Running right into Peter and Ned.
“Whoa!” Peter exclaimed. “Sorry! Are you okay?” Your face paled.
“Uh-uh yeah! Yeah I’m-I’m okay.” you choked out. You began to back away and tripped over your feet turning around. Trying to get away from the duo.
“You sure?”
“See-see you guys later!”   
You left Peter and Ned with confusion plastered on their faces. You heard a quiet “What just happened.” behind you as you walked away farther and farther, and cringed at the sentence and the bombardment of noises.
Peter ran up to Ned, panting and eyes wide. He had just run across the football field to meet up with Ned who was waiting for him at the base of the stairs, and was soaking wet. Peter had woken up late and missed his train, so he had to swing across town, through the rain, to make it to school on time.
He had stayed up late going through the city, but when he saw that nobody needed his help, he decided to turn in earlier than normal. Which turned out to be his mistake. He had been the victim of an attempted assault, murder, and robbery, but luckily he was saved by someone. A vigilante no less! And he HAD to talk to Ned about it.
“Ned! Ned! I have to tell you something!”
“What is it?”
“Okay, last night I nearly got shot and then someone wearing a mask saved me and she did this weird thing and it was awesome and I don’t know wh-”
“Whoa whoa whoa, slow down! What are you talking about?”
Peter took a deep breath.
“Last night, I was out on patrol and when I was done, I went into an alley to change and go home! But I didn’t see that someone was outside waiting for some poor unfortunate soul to be in an alley for a stick up!”
“Oh my gosh! Did somebody stick you up as Spider-Man!?” Ned whisper yelled.
“What? No! They stuck me up while I was changing from my suit!”
A look of bewilderment appeared on Ned’s face. “So they caught you in your underwear?”
“Well.............yes! But that’s not the point! The point is while they held a gun to my head, somebody wearing a mask came and they beat up the guy!”

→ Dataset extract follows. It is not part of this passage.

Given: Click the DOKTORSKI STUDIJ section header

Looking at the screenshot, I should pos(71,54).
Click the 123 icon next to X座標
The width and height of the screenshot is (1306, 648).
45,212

“What, seriously!? Are you okay?”
Peter waved his hands. “Yeah, yeah I’m fine, but I want to know who she was? Do you think it’s another teen hero like me? What if she was recruited by Mr. Rogers like Mr. Stark did with me?”
“Wait,” Ned said holding up his hand to stop them from walking. “It was a girl?” a sly smile grew on his face.
“So that’s why you wanna know who it was.”
Peter stammered awkwardly. “We-well yeah.” he rubbed the back of his neck. “I don’t know any other vigilantes… and I thought it’d be nice… to meet… her.”
“Dude.”
“What!?”
Ned gave Peter a look as they walked through the front doors.
“I bet you like her don’t ya?”
“Ned! Why on earth would I have a crush on her if I don’t even know her! I don’t even know what she looks like! We’ve never even had a conversation!”
Ned shrugged. “I don’t know. But it sounds like you. Hey, could we drop by the computer lab? I need to turn in my presentation before class starts.”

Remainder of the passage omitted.